For an administration that claims to know its political history, the White House appears to have misread at least one decade. FDR was re-elected in 1936 for many reasons, but among them was his fiery denunciations of “economic royalists,” “economic tyranny,” and “economic slavery.” Business knew it was in the president’s crosshairs and put its capital on strike. The economy didn’t recover until the war.
Team Obama is already witnessing a repeat. The U.S. economy ought to be flying out of recession. Yet bank lending is sluggish. Companies refuse to hire. Business is going elsewhere to raise capital: China last year outstripped the U.S. as a center for initial public offerings. The market gyrates on Washington’s latest political drama.
A venture capitalist recently remarked to me that the uncertainty the administration has created is “nothing short of paralyzing.” Nobody will invest in an industry that might be the next to be overtaxed, overregulated, or publicly disemboweled.

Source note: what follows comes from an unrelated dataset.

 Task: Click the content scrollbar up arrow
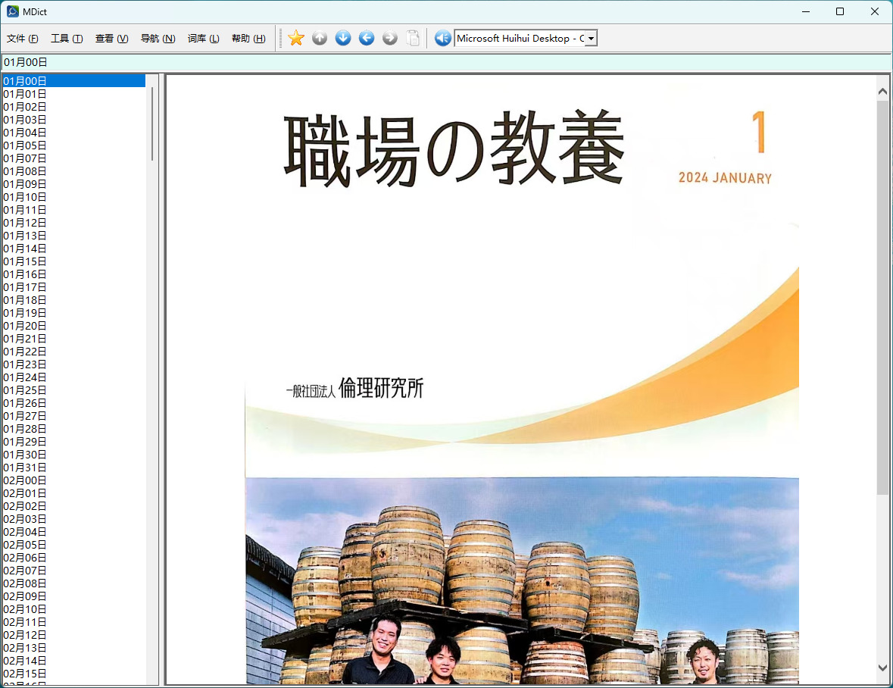[882, 91]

Companies are concerned and unsure. Will they be slammed? Will the words of Obama turn into actual policy? Cap and trade? Healthcare? Restrictions on banks and Wall Street? Will taxes go up? Will Congress allow the 2001/2003 tax cuts expire? Tax credits for hiring? Which segment of the economy will Obama go after next? If you are unsure about what legislation could come from Washington, but, know that if it does come, it will harm your business, you hold off on hiring and upgrading your business. You become careful with your money, and extremely cautious. You have no idea if your money will be degraded soon, and do not want to hire someone you may have to turn around and let go soon.
Words have consequences, Obama.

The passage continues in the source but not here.